[[ Extract open ]]
The integration of massively parallel sequencing (MPS) (gene panel, exome, or whole genome sequencing) into clinical practice globally means that a diagnosis is increasingly able to be made for children presenting with global developmental delay/ intellectual disability [1]. However with over 1500 recognised or candidate monogenic causes of intellectual disability [2], all are rare and most are ultra-rare conditions, affecting fewer than 1:2,000 or 1:2,000,000 of the population respectively [3]. Thus, although a genetic diagnosis is more readily available for children with suspected genetic causes of their intellectual disability or developmental delay, there remain many challenges and uncertainties for clinicians attempting to translate a genetic test result into improved care and health outcomes for an affected individual and their family.

Dingemans and colleagues have taken a careful and systematic approach to tackling many of these challenges in their analysis of 52 individuals with Zhu-Tokita-Takenouchi-Kim (ZTTK) syndrome [4]. Heterozygous variants in SON, a gene important in cell cycle progression and as an RNA splicing cofactor, were first described in 2016 by three independent groups [5,6,7].

The first major challenge that the authors tackled, was that for many recently described genetic conditions, there are scant publications delineating the genotypic and phenotype spectrum and natural history in detail, which makes it very difficult for a clinician to provide accurate prognostic information back to the family. To tackle this the authors took a comprehensive three pronged approach of (i) conducting a systematic literature search for all publications mentioning SON or ZTTK syndrome, (ii) recruiting additional patients through gene-matcher exchanges and inter-collegiate contacts, and (iii) providing a pathway for ongoing curation of phenotypic and genotypic data via the website Human Disease Webseries [8]. The end result was collation of comprehensive genotypic and phenotypic data on 52 individuals, including 17 which were not previously reported, the largest ZTTK cohort published to date.

The second challenge that the authors tackled was the heterogeneous way that clinical data can be presented and interpreted. They acknowledged that when clinical information was missing from a publication, this can either be because a phenotype was truly not present, or alternatively because it was just not asked about and/or reported. They assessed the likelihood that data was just not reported by assessing the ‘completeness’ of the publication. The end result was a more complete, up to date overview, which they presented in a helpful clinical table, using human phenotype ontology (HPO) terminology, as is recommended by F.A.I.R. (Findability, Accessibility, Interoperability, and Reusability) data management and stewardship principles [9]. They also tackled the rather subjective interpretation of facial dysmorphism, using quantitative facial phenotyping. This concluded that there was not a consistent characteristic facial gestalt for ZTTK, which meant that they emphasised the importance of clarifying a molecular diagnosis in all suspected affected individuals. They translated the findings from their systematic data collection into recommendations for surveillance of affected individuals.
[[ Extract closed ]]
[[ Dataset content open ]]
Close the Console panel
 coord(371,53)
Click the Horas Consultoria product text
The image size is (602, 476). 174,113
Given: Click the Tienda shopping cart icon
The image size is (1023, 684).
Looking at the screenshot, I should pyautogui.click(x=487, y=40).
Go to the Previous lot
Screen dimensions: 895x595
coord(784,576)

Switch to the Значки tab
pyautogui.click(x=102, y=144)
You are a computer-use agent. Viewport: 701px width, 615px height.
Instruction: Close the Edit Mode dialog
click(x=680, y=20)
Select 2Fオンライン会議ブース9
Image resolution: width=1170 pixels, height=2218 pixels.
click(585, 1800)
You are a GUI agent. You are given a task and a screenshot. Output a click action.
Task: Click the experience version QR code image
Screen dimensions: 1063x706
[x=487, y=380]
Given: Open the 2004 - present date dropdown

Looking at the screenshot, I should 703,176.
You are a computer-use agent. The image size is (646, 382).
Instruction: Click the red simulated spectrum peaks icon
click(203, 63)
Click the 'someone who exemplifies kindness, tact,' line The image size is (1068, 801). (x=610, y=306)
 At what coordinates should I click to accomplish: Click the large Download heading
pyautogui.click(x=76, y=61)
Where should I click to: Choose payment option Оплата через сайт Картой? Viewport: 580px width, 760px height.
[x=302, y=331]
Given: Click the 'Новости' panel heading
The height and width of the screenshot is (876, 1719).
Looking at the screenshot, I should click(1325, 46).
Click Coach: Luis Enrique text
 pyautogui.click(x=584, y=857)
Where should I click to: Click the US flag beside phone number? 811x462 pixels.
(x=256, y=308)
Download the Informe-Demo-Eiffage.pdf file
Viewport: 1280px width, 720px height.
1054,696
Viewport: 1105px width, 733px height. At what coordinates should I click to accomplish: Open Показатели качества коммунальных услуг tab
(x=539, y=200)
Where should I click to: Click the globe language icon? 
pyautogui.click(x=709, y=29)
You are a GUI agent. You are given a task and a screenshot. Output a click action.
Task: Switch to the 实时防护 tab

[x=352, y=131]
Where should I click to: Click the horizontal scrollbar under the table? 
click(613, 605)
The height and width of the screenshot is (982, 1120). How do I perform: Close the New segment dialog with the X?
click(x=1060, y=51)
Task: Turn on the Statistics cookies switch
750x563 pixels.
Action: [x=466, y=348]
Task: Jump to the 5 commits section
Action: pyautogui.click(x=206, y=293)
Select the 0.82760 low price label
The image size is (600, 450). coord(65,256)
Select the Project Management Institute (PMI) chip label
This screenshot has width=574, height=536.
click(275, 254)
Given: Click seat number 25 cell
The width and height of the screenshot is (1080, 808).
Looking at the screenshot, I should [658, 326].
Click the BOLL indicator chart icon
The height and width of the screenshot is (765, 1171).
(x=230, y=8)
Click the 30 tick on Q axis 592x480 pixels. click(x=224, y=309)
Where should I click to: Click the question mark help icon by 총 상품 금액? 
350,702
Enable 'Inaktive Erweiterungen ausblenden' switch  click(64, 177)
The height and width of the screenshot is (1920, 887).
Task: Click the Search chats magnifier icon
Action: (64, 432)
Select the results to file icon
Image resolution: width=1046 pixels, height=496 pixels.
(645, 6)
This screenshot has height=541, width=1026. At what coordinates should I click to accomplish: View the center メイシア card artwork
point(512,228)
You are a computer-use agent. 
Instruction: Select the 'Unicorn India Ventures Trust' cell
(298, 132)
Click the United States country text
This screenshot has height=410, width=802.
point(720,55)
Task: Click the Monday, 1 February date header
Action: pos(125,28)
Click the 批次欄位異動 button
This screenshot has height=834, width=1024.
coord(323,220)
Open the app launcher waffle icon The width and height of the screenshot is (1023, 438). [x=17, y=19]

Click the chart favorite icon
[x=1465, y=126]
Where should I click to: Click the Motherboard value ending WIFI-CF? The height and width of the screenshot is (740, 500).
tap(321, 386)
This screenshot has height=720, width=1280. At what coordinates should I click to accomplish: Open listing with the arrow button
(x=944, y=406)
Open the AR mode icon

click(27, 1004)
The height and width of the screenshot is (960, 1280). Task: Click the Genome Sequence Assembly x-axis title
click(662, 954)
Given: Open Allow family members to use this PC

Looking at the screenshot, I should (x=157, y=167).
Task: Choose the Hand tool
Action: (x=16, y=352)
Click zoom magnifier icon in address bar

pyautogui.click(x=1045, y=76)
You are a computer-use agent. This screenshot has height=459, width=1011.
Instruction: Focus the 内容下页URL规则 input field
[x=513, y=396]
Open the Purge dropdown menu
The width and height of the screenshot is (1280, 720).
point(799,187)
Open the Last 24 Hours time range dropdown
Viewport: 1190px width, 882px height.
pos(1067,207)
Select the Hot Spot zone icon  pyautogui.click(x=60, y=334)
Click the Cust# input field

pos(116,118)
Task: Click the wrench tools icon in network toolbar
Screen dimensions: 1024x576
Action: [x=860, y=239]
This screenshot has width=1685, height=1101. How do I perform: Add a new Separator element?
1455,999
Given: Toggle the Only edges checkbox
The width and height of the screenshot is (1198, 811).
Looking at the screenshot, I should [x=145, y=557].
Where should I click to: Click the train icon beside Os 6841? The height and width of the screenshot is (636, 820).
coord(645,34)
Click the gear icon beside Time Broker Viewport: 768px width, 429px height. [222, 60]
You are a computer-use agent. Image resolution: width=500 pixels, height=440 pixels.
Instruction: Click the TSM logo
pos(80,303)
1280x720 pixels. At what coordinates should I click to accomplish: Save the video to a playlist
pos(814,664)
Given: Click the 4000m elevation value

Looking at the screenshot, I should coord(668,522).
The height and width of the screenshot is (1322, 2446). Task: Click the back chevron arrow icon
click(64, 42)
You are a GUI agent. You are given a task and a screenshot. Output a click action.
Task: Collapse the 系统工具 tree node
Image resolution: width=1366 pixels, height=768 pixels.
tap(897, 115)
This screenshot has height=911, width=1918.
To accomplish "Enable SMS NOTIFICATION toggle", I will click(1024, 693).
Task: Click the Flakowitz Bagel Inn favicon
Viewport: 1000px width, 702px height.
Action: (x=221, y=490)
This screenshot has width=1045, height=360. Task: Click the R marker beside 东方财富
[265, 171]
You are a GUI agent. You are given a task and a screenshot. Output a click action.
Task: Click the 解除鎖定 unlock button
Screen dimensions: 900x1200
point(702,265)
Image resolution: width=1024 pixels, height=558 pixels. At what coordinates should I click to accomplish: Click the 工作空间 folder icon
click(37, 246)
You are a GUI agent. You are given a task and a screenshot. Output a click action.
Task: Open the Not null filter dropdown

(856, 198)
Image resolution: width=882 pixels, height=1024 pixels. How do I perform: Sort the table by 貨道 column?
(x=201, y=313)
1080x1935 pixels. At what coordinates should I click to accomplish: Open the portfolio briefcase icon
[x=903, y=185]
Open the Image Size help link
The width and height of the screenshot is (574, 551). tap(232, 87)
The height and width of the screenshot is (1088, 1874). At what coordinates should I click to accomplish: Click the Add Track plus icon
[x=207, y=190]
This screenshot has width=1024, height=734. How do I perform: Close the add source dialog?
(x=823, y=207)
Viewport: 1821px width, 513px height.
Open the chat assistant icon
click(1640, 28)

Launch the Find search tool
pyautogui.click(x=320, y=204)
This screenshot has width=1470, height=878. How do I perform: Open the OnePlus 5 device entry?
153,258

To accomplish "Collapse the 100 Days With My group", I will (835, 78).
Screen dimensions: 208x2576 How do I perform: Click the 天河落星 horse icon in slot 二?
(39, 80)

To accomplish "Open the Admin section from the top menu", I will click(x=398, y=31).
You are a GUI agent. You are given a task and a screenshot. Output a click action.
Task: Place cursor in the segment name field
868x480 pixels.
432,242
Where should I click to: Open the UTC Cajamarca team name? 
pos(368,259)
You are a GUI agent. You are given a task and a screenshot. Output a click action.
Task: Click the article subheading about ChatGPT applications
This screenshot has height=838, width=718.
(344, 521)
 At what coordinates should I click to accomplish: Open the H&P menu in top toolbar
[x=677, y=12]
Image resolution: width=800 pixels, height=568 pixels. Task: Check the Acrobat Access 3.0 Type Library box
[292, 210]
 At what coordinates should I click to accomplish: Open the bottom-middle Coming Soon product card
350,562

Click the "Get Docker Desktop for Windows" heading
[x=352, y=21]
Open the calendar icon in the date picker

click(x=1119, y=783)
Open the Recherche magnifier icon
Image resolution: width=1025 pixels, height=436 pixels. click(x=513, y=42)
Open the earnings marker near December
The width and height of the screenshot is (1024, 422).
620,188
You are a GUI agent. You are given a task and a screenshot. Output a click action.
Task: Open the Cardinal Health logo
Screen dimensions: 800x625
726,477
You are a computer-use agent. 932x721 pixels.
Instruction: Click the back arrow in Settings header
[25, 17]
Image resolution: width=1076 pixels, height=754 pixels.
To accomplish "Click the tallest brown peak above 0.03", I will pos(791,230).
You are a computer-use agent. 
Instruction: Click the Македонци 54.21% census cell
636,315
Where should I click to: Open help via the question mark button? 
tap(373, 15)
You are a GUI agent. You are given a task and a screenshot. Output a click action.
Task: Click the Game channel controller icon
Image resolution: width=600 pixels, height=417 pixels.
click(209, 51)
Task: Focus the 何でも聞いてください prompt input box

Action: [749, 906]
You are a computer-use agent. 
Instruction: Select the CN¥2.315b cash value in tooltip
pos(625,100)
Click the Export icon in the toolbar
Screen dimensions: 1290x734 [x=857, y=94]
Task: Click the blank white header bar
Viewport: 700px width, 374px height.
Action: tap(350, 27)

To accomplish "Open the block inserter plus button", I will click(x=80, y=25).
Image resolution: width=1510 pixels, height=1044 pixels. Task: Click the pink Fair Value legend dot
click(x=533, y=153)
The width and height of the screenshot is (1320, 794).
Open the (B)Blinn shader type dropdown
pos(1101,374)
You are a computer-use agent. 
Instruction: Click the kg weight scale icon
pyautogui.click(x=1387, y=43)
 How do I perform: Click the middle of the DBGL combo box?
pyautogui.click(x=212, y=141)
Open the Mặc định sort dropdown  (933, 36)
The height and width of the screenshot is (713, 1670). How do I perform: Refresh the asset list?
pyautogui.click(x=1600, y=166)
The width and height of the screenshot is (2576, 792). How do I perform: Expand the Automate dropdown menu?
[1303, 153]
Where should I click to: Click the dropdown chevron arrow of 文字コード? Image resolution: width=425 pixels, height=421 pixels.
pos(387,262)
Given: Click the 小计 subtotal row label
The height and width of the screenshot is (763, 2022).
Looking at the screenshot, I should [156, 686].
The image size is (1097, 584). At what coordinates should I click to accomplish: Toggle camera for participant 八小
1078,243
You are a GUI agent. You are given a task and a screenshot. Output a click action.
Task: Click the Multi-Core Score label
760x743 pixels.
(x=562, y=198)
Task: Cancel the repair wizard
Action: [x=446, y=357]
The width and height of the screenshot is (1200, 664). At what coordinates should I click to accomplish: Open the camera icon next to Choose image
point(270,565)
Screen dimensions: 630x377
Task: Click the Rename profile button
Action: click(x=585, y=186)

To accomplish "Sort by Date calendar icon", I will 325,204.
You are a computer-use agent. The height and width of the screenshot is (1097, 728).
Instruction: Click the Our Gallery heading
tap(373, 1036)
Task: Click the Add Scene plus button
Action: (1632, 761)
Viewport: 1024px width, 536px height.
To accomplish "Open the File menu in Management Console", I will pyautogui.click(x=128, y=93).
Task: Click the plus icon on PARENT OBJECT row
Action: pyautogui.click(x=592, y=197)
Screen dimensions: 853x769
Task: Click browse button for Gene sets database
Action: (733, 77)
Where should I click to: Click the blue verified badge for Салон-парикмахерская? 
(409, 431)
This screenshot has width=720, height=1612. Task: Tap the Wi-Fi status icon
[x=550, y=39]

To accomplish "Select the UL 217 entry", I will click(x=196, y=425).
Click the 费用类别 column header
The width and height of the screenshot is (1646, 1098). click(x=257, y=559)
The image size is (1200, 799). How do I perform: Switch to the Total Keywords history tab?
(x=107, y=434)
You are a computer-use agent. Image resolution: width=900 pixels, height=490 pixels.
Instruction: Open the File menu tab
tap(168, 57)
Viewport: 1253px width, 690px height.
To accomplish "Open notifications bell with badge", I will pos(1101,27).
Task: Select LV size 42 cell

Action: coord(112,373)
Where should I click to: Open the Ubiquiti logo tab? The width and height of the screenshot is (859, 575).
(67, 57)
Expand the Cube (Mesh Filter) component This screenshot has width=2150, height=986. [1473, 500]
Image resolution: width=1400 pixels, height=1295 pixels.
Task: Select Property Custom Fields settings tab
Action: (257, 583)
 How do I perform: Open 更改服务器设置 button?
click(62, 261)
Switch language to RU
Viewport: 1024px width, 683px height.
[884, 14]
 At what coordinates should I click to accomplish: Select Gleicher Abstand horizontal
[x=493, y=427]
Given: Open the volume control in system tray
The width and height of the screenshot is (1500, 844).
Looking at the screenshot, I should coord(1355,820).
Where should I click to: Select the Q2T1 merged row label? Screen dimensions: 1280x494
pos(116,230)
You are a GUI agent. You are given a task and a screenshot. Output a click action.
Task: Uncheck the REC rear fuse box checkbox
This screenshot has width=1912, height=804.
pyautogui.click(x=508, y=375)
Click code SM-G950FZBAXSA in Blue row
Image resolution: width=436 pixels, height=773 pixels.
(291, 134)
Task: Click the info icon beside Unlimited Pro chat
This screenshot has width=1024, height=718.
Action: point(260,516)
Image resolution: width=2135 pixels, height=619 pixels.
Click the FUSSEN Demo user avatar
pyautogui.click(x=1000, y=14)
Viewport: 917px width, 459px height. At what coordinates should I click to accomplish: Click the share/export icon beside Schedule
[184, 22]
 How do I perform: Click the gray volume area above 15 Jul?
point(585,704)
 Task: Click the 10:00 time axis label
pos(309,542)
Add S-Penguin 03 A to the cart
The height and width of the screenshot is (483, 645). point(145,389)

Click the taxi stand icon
[[ Dataset content closed ]]
> Exercise requirements
Continue the commentary on the ZTTK syndrome study from its last sentence.

> Output for this task
The third challenge was the lack of natural history data for many rare genetic conditions [10]. Although not a prospective natural history study, the authors carefully analysed the (small) number of adult individuals which allowed them to make important clinical observations, for example that early-onset hypertension may be an association with this condition, and thus important to monitor for.

Fourth, recognising the often lack of clinical information on rare genetic conditions in ‘lay’ formats that can be shared with the affected individual and their family, they have provided updated information for families on the Human Disease Genes Webseries, including graphical representations of the clinical findings https://humandiseasegenes.nl/son/ [8]. When high-quality, easily understandable, information on rare disease is lacking, this is a major barrier to the provision of high -quality integrated care for the 300 million people living with rare diseases globally [11], and one of the major reasons for the lack of patient and caregiver satisfaction with the clinical care of people with rare diseases https://download2.eurordis.org/rbv/rare2030survey/reports/RARE2030_survey_public_report_en.pdf

Lastly, the authors took on the challenge of ascribing pathogenicity to previously unreported rare missense variants. Functional studies are not incorporated into the workflow of most diagnostic laboratories, which means that clinicians are often unable to reclassify a variant of uncertain clinical significance, leaving the family ‘in limbo’, unable to move to diagnostic or reproductive counselling certainty. It is in this environment that international variant curation efforts, such as ClinVAR [12], and dedicated government funding to ‘matchmake’ clinicians with a laboratory able to perform functional studies, should be applauded [13]. Although the majority of (49/52) reported affected individuals had ‘loss of function’ variants (e.g. frameshift, whole gene deletion, nonsense), or in-frame deletions, three individuals had a unique heterozygous missense variant. The authors were able to collect patient derived cells on one of these individuals, and applied a functional analysis which was unable to demonstrate dysregulation of splicing or downregulation of genes regulated by SON that loss of function variants have been linked to. They thus remain correctly cautious about ascribing pathogenicity to missense variants in SON currently.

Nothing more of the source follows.